In this paper we present new experimental results on both local and global heat transfer characteristics of a forced air-flow through a 12-mm-height, rectangular channel of 1:10 aspect ratio, with square-cross-section ribs mounted on the lower wall, that is also the only one heated. As local heat transfer characteristics are evaluated for fixed heat flux boundary condition whereas the global ones are for uniform wall temperature, two different test sections are used; that one for local measurements is provided with a 120 mm x 120 mm Germanium window to allow optical access inside the duct to the IR-camera. The local convective heat transfer coefficient is evaluated by accurately assessing the dispersed non-convective heat flux components. A Matlab script was specifically developed to solve the radiative heat transfer problem in a 2D cavity involving partially transparent walls and multi-wavelength regions.
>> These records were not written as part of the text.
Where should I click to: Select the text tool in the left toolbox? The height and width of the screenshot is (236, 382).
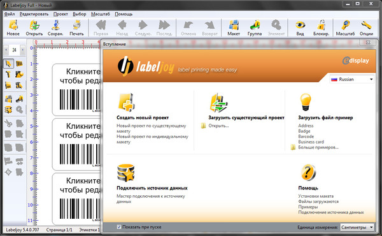click(8, 74)
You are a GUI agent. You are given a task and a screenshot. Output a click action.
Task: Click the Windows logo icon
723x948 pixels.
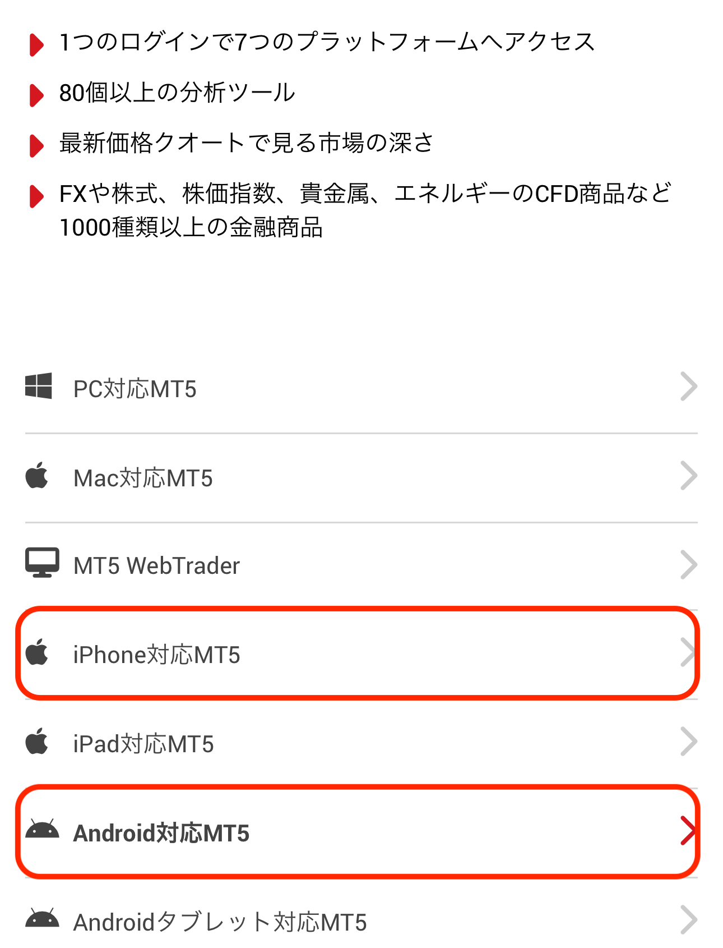pyautogui.click(x=39, y=386)
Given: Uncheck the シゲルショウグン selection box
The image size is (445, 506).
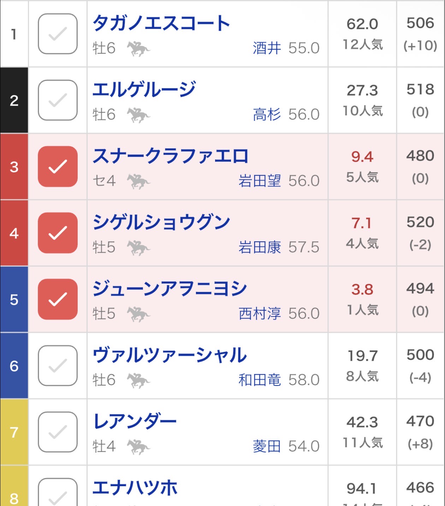Looking at the screenshot, I should click(58, 233).
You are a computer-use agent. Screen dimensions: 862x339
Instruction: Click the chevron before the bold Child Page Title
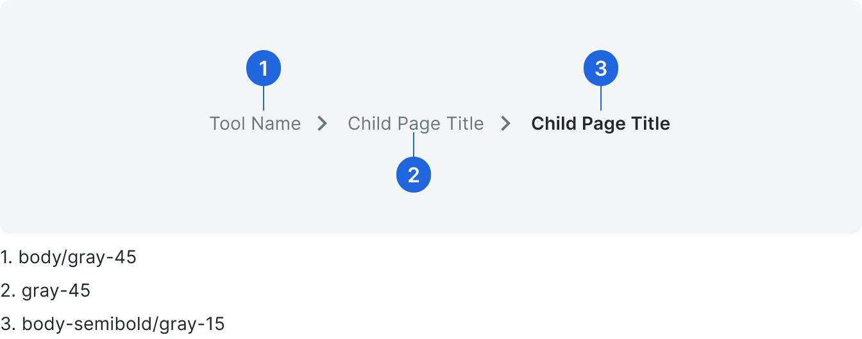point(506,123)
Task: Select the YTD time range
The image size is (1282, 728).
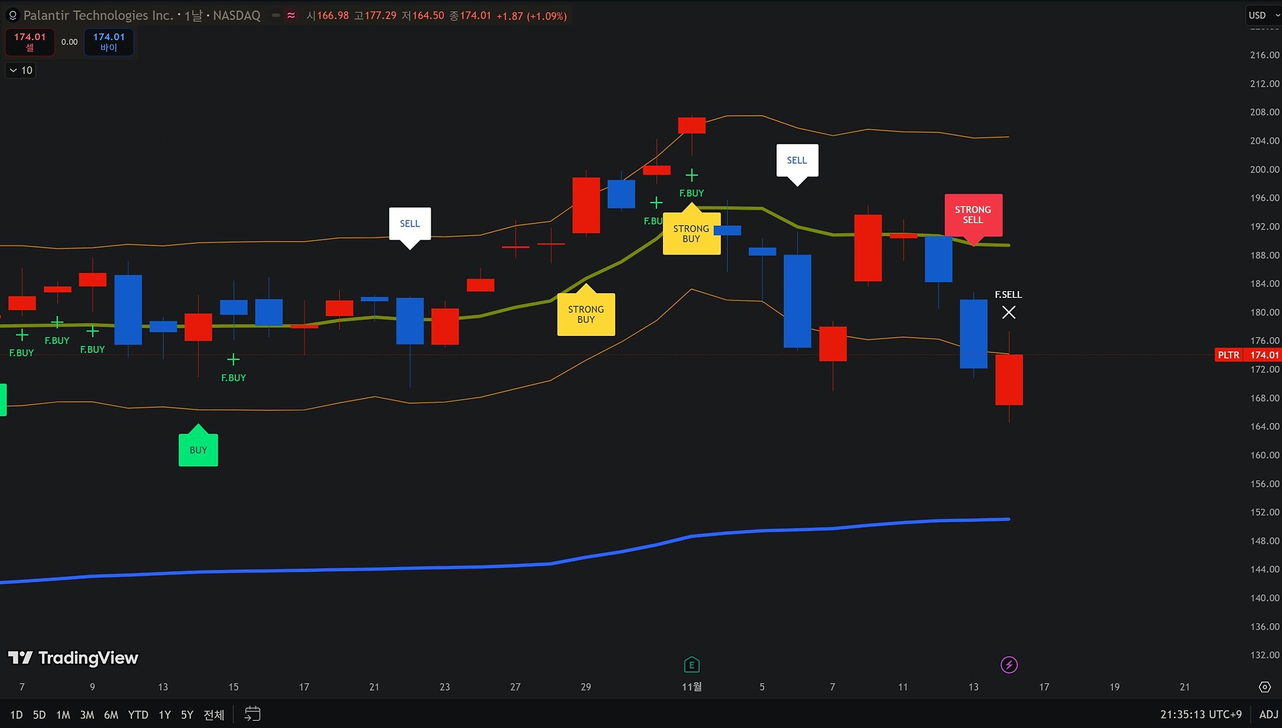Action: tap(138, 715)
Moreover, much attention was also paid to evaluate the heat flux conductively diffusing through the heater plane and the walls surrounding the cavity. Data here presented refer to convection over ribs of 4-mm side in transverse configuration with a pitch-to-height ratio of 20, and for Reynolds numbers, based on the duct hydraulic diameter, ranging between 700 and 8000. Finally, the stream-wise distributions of the local heat transfer coefficient are shown and compared to the flat channel.